## EXTRACTED ENTRIES
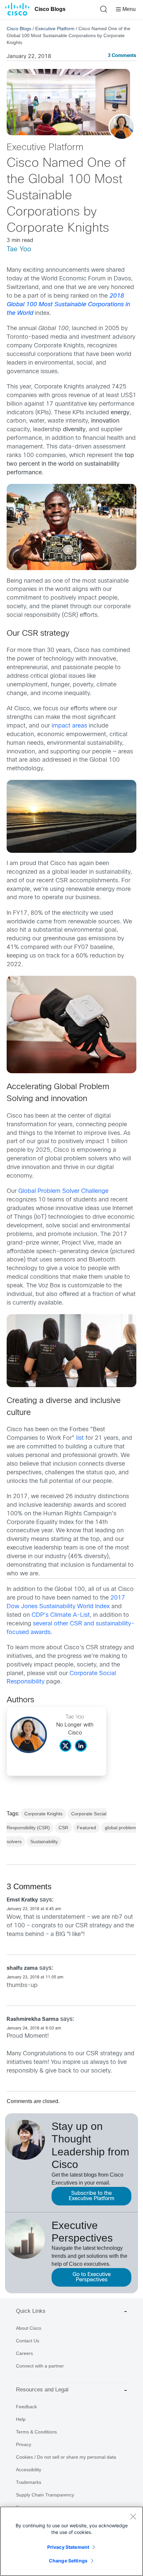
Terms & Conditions (36, 2431)
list (80, 1438)
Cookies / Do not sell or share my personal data (66, 2457)
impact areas (69, 726)
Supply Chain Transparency (45, 2494)
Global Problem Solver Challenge (63, 1191)
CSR (63, 1827)
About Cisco (28, 2328)
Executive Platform (54, 28)
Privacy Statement (68, 2547)
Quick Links (31, 2311)
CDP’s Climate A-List (61, 1615)
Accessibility (28, 2469)
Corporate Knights (43, 1813)
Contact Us (27, 2340)
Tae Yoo (19, 249)
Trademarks (28, 2482)
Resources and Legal (42, 2389)
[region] (71, 2541)
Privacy (23, 2444)
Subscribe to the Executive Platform (91, 2196)
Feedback (26, 2406)
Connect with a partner (40, 2366)
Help (21, 2419)
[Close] (133, 2516)
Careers (24, 2353)
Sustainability (44, 1841)
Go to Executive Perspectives (91, 2277)
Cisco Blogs (50, 9)
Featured (86, 1827)
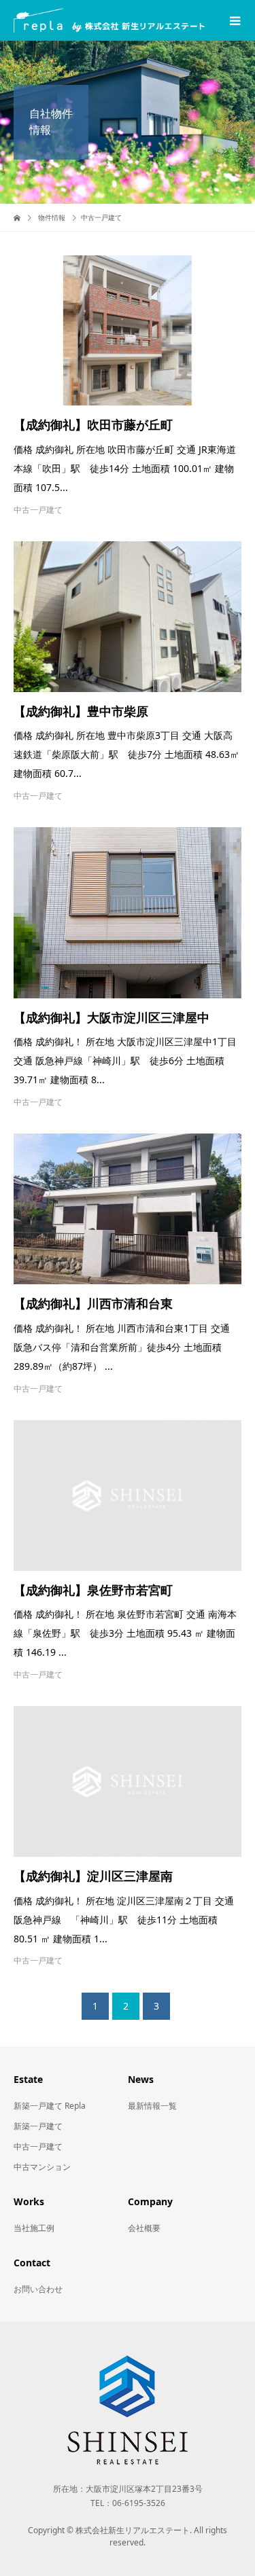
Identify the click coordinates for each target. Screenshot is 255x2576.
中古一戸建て (38, 509)
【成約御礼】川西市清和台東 (93, 1304)
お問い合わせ (38, 2289)
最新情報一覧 (152, 2105)
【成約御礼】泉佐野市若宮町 (93, 1590)
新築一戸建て (38, 2126)
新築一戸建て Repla (50, 2105)
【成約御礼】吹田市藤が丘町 (93, 425)
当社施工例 (34, 2228)
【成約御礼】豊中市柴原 (81, 712)
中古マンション (42, 2167)
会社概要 (144, 2228)
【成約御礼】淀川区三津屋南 (93, 1876)
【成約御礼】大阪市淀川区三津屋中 (111, 1018)
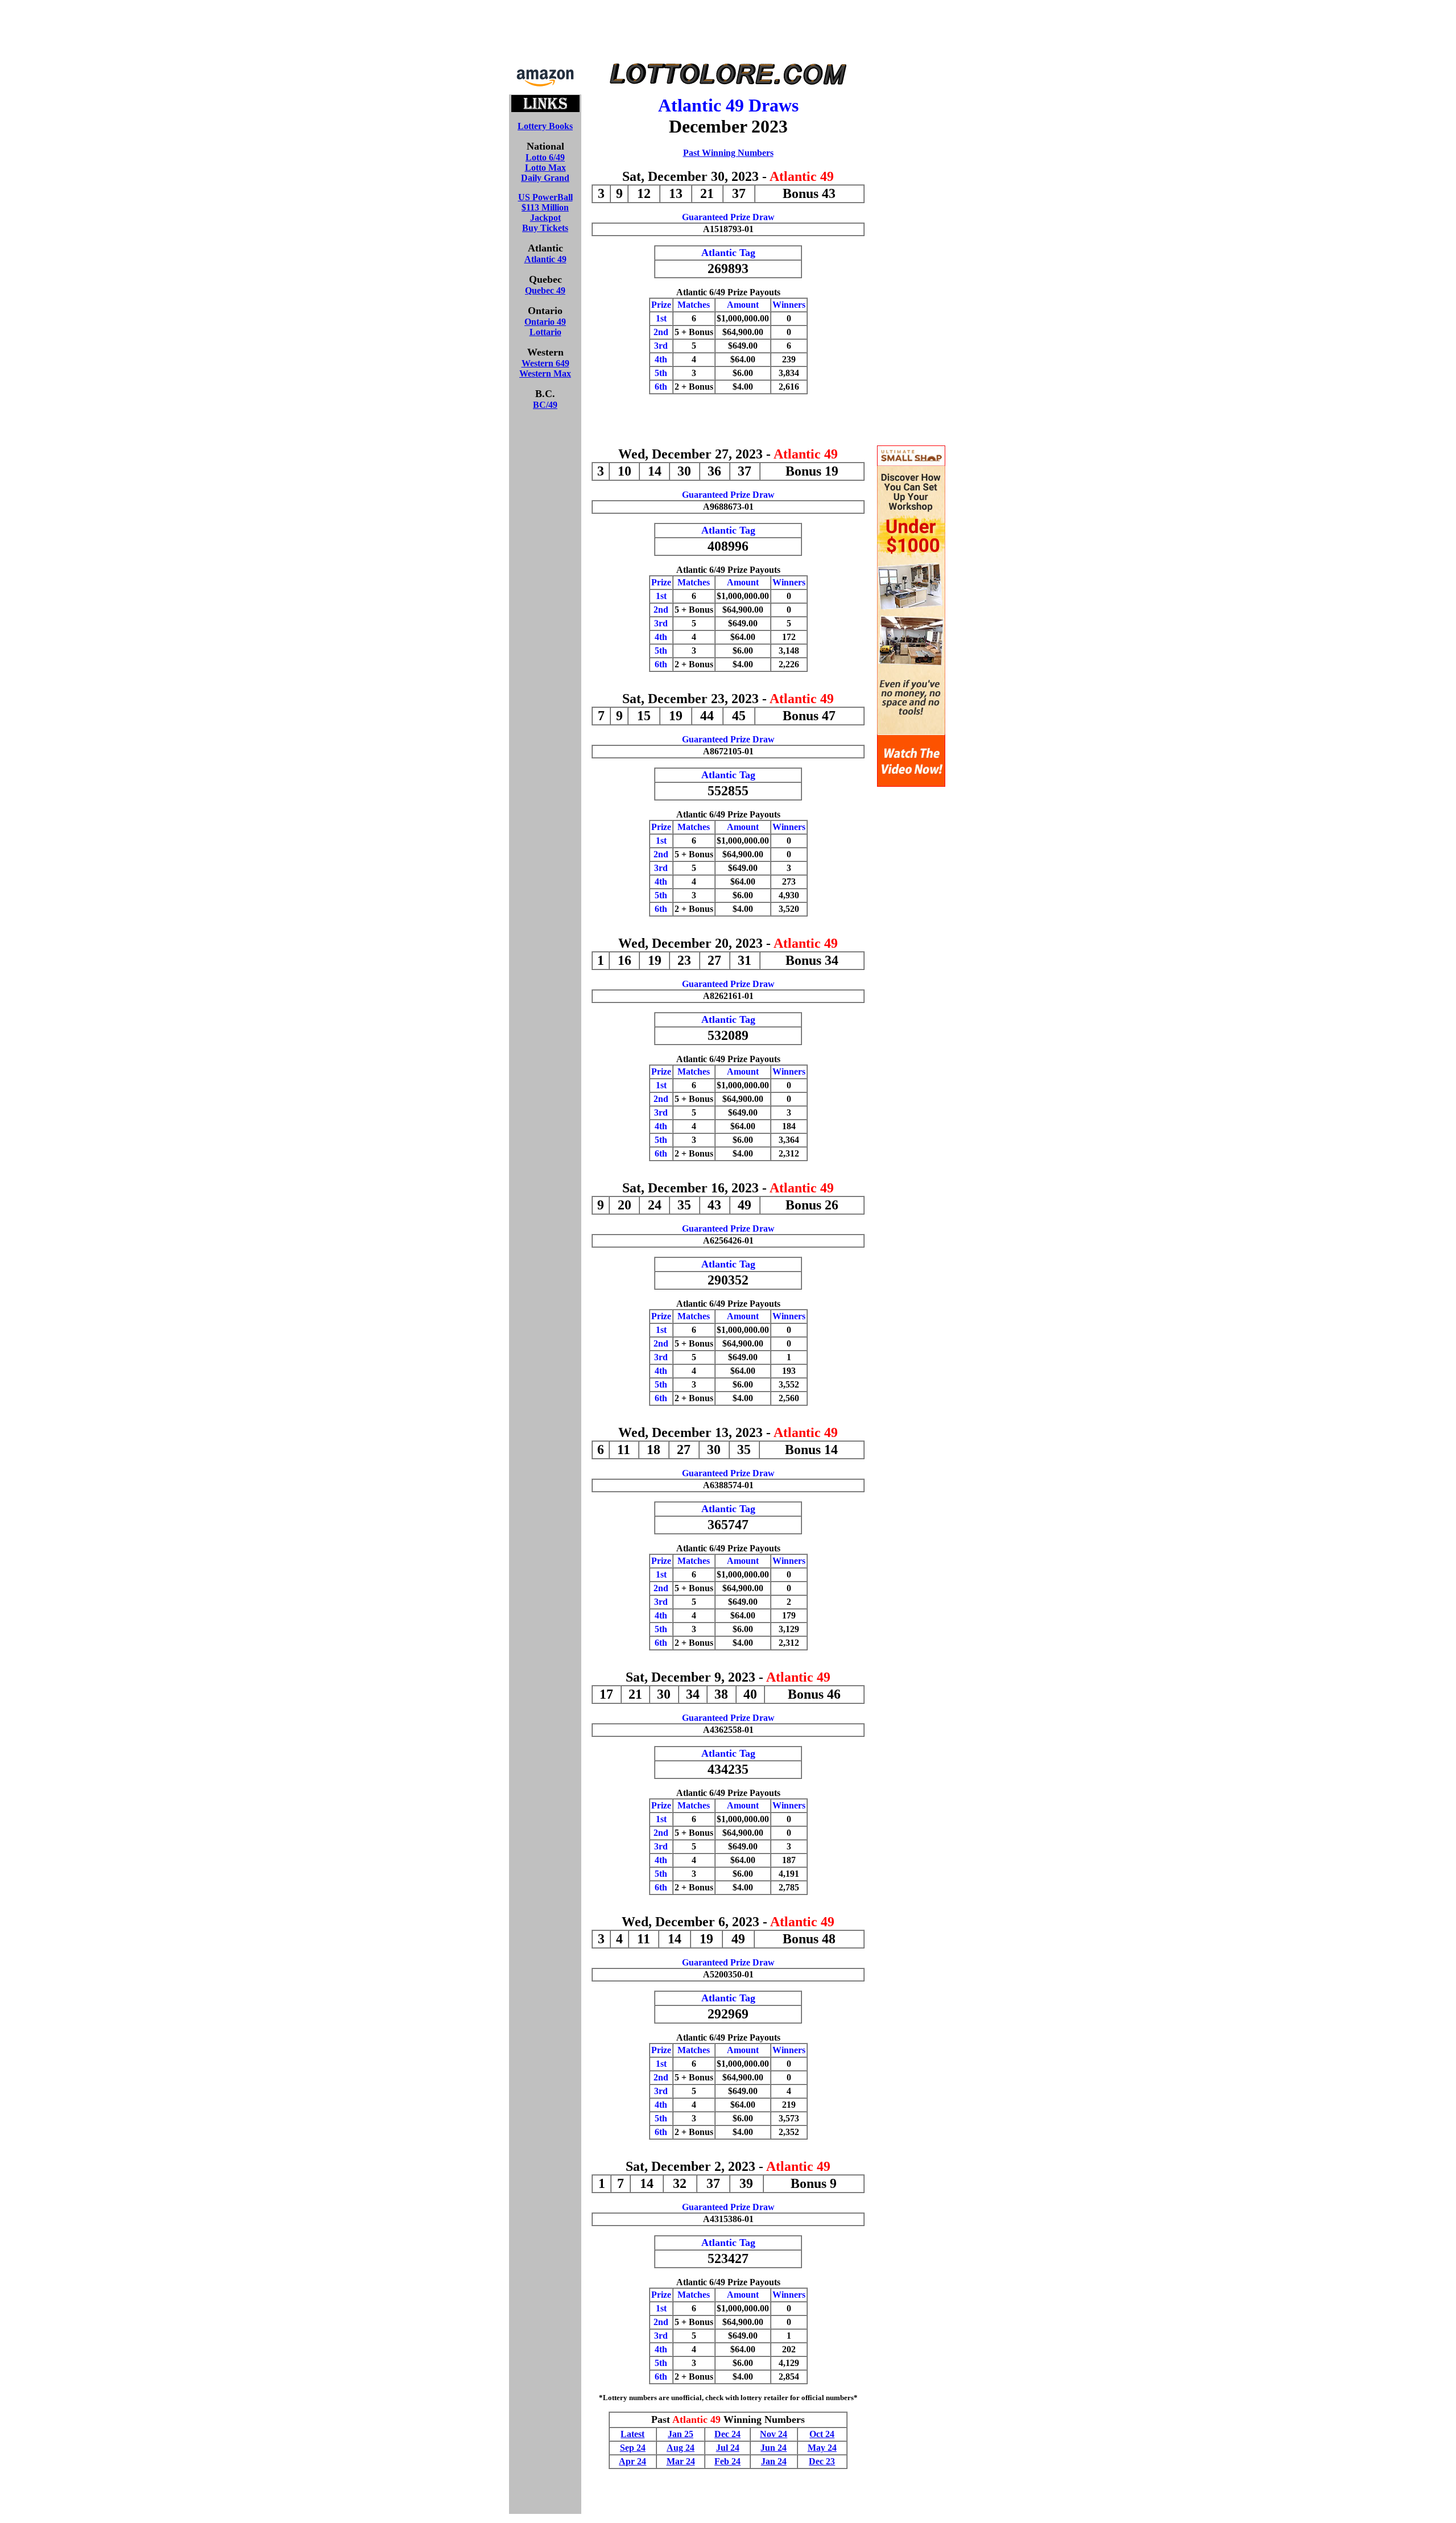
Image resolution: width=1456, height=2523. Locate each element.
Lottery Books (545, 126)
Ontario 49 (545, 322)
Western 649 (545, 363)
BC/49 (545, 405)
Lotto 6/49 (545, 157)
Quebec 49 (545, 290)
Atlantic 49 (545, 259)
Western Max (545, 373)
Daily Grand (545, 178)
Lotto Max (545, 167)
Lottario (545, 332)
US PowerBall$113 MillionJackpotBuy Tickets (545, 212)
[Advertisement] (728, 33)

## WHAT NEEDS TO BE DONE
If a line above holds the word "Platform", copy it.

## TASK RESPONSE
Executive Platform (54, 28)
Subscribe to the Executive Platform (91, 2196)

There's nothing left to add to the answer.